🤖 AI Summary
Probabilistic forecasting of irregularly sampled, multivariate time series with missing values—common in healthcare, astronomy, and climate science—remains challenging. Existing methods are limited to point-wise or univariate predictions and rely on restrictive parametric distributional assumptions, hindering flexible modeling of joint uncertainty across arbitrary timestamps and channels.
Method: We propose the first conditional normalizing flow framework tailored for irregular time series. It introduces a novel invertible triangular attention layer and fully real-valued invertible nonlinear activation functions, eliminating distributional priors and directly modeling the joint conditional distribution of future observations. The architecture integrates temporal encoders, invertible neural networks, and attention mechanisms.
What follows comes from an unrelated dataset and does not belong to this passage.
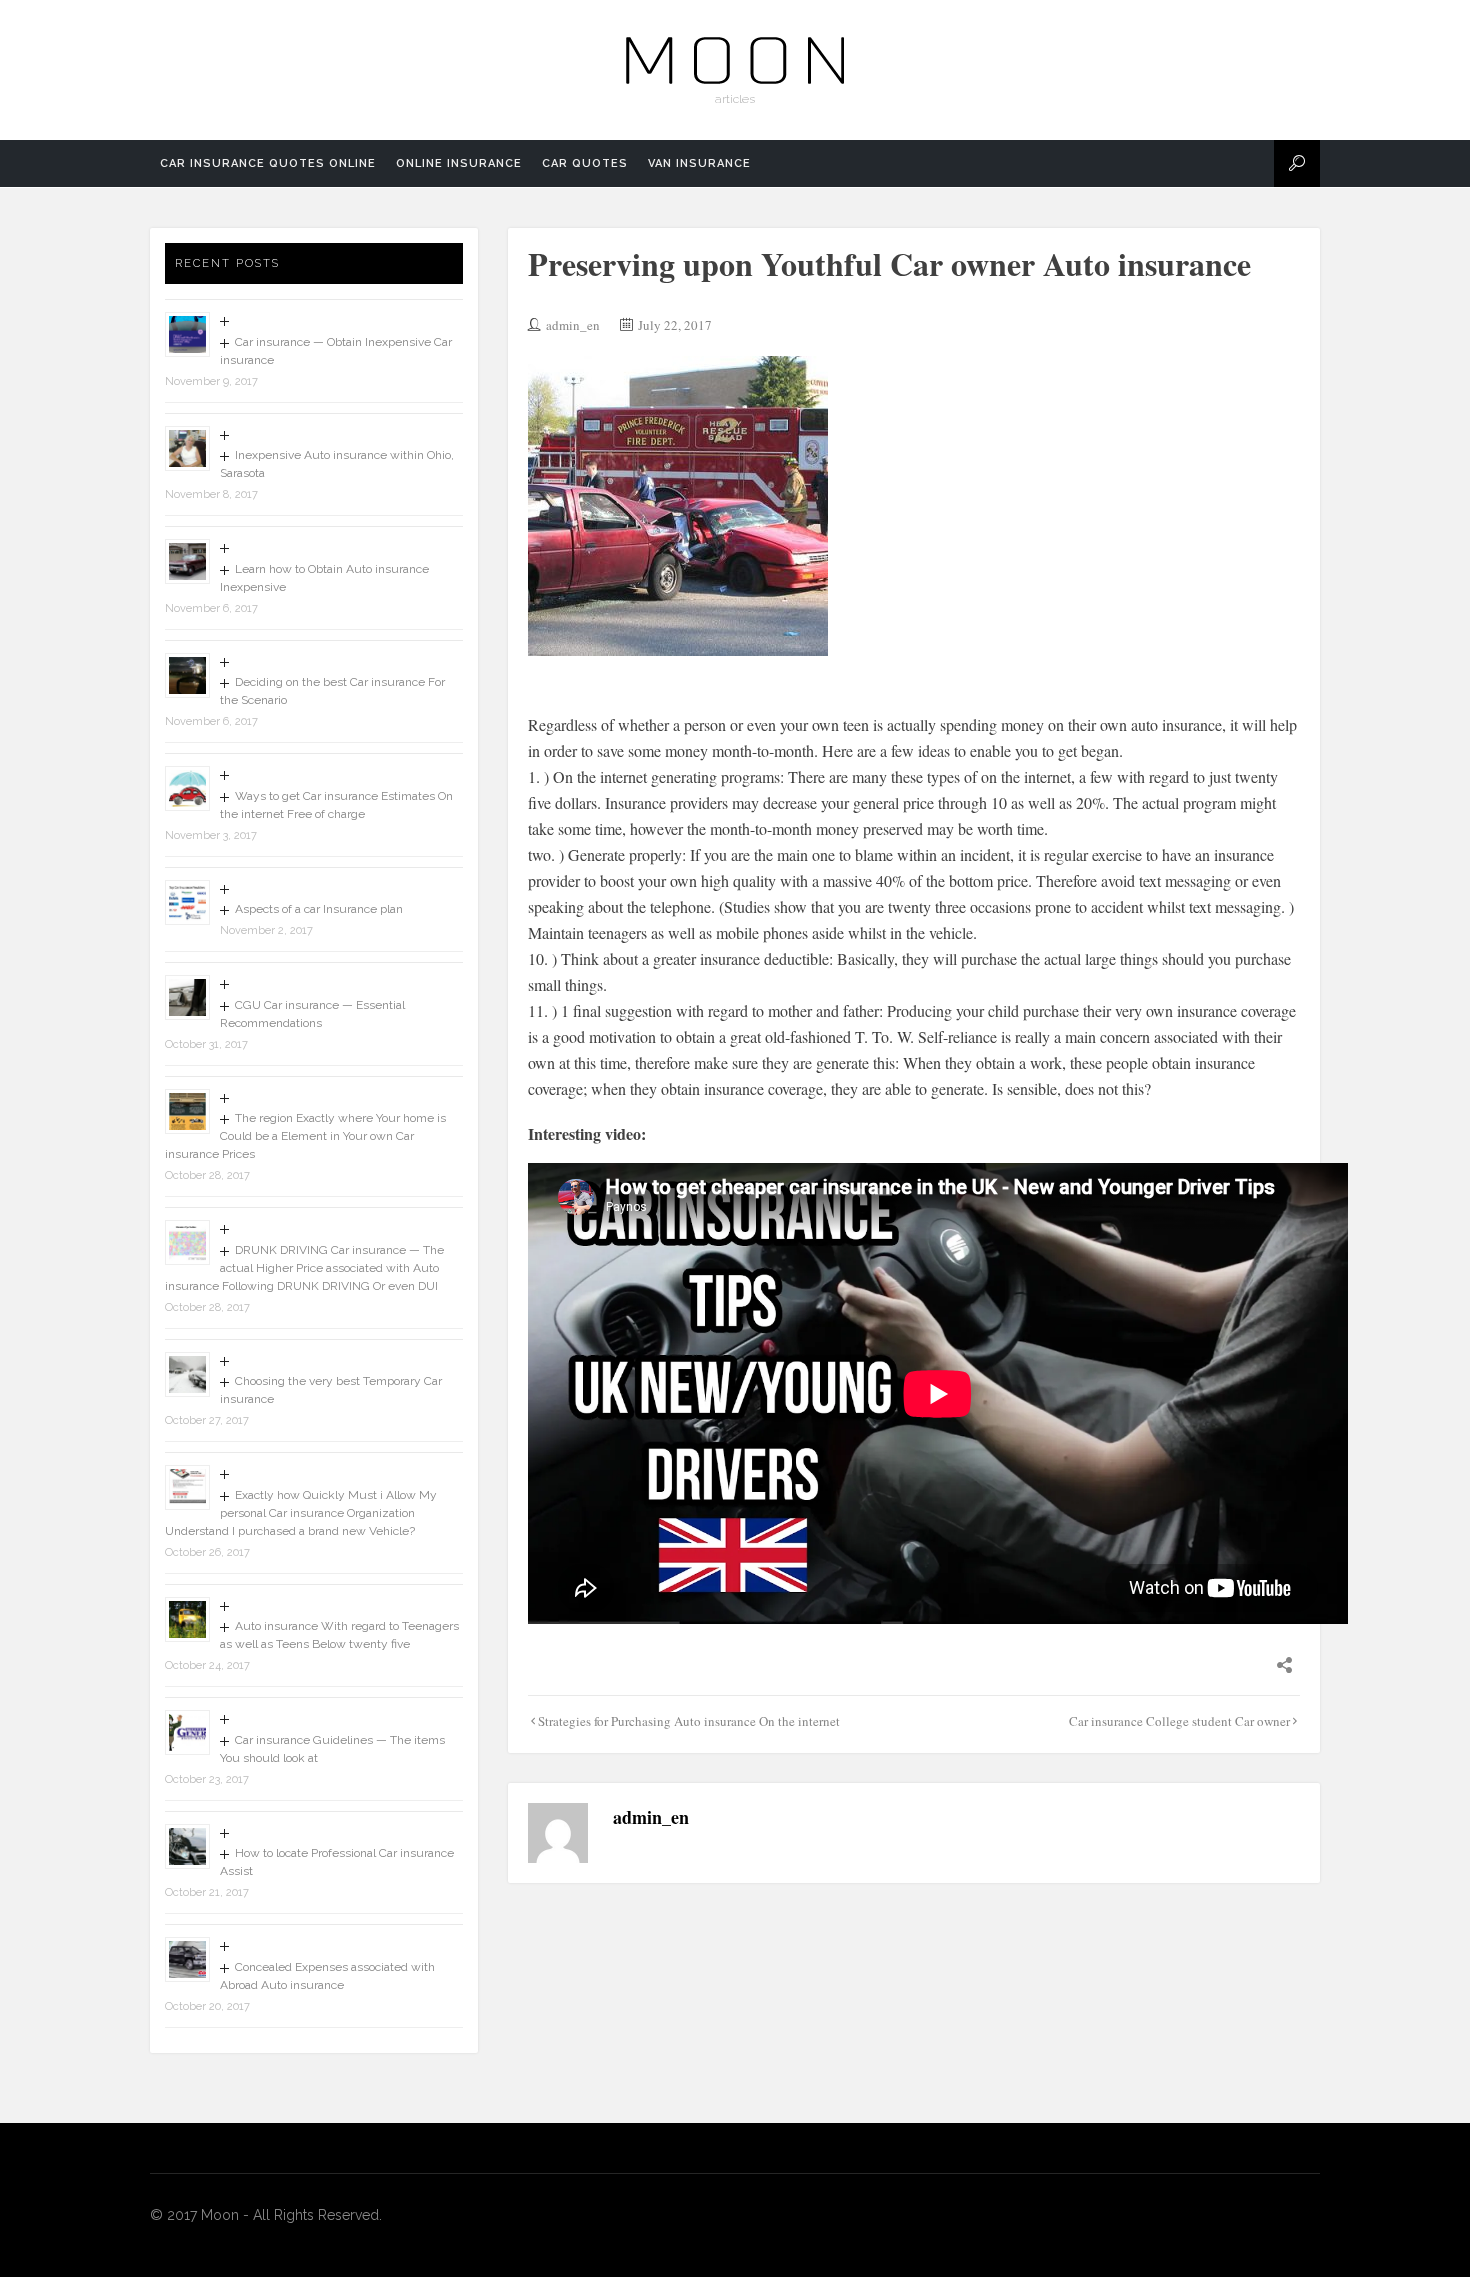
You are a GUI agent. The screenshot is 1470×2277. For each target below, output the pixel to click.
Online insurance (459, 163)
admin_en (573, 325)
Contribution/Results: Evaluated on four benchmark datasets, our method achieves up to a 4× improvement in log-likelihood over state-of-the-art approaches, demonstrating superior calibration and expressive power in capturing complex, time-varying dependencies.
📝 Abstract
Probabilistic forecasting of irregularly sampled multivariate time series with missing values is an important problem in many fields, including health care, astronomy, and climate. State-of-the-art methods for the task estimate only marginal distributions of observations in single channels and at single timepoints, assuming a fixed-shape parametric distribution. In this work, we propose a novel model, ProFITi, for probabilistic forecasting of irregularly sampled time series with missing values using conditional normalizing flows. The model learns joint distributions over the future values of the time series conditioned on past observations and queried channels and times, without assuming any fixed shape of the underlying distribution. As model components, we introduce a novel invertible triangular attention layer and an invertible non-linear activation function on and onto the whole real line. We conduct extensive experiments on four datasets and demonstrate that the proposed model provides $4$ times higher likelihood over the previously best model.